The facility will also answer the growing demand for TCWC’s portfolio, which includes its Cocktail Cherries and Cocktail Crate craft mixers.
“We’re thrilled to break ground on this incredible new facility which will allow us to expand operations and exclusively produce our award-winning whiskey right here in our hometown of Traverse City,” Chris Fredrickson, co-founder and president of TCWC, said in the news release.
“Our new headquarters will be an all-encompassing campus that will provide a unique immersion in whiskey culture and industry and will add a new experience to the thriving Northern Michigan agritourism industry. It will provide numerous jobs and attract new and returning visitors to our beautiful region. We can’t wait to welcome our friends into our new home.” Fredrickson said.
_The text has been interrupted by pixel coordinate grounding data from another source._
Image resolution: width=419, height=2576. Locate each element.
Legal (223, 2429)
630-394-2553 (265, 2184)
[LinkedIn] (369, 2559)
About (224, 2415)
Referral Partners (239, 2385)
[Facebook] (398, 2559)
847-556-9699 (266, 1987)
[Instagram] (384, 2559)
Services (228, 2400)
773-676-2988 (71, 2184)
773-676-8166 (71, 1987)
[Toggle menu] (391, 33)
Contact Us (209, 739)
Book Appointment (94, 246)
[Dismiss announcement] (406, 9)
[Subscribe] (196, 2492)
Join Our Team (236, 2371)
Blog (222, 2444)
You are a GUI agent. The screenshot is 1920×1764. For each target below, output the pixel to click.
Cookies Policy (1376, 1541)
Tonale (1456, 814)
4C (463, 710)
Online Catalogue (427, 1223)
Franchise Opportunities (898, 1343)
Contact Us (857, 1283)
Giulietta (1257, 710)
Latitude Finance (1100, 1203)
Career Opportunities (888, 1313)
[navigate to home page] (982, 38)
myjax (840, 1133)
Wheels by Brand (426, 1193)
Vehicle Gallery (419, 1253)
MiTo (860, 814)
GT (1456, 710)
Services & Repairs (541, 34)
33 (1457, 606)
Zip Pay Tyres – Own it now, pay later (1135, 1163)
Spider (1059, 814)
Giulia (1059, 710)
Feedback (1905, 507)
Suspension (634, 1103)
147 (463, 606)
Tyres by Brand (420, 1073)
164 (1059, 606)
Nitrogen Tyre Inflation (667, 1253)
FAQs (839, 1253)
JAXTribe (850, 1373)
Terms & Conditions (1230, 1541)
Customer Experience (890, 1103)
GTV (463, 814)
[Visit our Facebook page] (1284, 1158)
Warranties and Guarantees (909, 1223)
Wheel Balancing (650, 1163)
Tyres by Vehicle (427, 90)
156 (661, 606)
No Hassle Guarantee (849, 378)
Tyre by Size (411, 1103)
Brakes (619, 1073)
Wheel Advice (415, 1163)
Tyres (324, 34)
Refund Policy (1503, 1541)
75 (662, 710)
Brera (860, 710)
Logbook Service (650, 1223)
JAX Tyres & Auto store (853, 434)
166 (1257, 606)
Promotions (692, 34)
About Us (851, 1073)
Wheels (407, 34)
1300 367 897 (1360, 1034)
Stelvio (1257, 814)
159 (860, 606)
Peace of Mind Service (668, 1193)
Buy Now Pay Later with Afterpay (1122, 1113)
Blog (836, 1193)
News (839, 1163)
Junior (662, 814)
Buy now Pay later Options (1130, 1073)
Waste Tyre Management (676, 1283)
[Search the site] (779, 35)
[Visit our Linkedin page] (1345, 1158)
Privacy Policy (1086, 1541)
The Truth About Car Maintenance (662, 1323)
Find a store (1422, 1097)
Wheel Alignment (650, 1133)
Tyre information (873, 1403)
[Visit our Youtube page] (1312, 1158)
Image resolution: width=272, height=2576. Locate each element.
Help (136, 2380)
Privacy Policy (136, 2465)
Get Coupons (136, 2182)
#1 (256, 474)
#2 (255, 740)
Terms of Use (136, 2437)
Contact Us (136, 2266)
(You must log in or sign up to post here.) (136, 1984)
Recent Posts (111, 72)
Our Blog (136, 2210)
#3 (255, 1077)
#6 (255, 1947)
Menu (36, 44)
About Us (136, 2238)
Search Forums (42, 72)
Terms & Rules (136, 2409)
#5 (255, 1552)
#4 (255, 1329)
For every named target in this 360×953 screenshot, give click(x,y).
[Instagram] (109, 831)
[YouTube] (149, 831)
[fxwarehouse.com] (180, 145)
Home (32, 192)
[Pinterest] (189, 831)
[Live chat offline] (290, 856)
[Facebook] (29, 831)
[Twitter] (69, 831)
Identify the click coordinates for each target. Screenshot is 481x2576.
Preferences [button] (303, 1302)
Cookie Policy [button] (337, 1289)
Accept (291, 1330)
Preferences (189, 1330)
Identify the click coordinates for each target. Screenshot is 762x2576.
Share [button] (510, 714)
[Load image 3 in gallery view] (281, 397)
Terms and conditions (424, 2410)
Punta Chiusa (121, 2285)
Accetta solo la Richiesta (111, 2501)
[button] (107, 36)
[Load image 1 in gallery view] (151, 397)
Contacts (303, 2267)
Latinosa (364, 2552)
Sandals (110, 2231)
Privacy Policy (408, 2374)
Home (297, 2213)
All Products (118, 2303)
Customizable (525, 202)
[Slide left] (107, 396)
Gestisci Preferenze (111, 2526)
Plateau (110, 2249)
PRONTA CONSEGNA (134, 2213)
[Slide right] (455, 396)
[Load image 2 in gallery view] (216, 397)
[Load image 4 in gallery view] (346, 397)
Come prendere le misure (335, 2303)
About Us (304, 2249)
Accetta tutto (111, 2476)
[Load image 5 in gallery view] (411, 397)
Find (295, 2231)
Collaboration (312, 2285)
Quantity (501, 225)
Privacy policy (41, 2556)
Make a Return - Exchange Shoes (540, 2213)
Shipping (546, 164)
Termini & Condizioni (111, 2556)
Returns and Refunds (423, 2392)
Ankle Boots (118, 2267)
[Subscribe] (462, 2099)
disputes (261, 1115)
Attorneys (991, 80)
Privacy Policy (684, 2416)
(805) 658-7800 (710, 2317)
TCWC, a family-owned craft whiskey company, produces both straight bourbon and its signature cherry whiskey. On top of that, the team draws from its early family roots in the distilled spirits industry, which date back to the late 1800s, sourcing all of its grains from the Midwest.
Led by Fredrickson, Jared Rapp and Moti Goldring, the distilling team creates an award-winning portfolio of high quality products inspired by patented distilling techniques invented by Fredrickson’s great-grandfather and approved by the United States Patent and Trademark Office during the Prohibition era.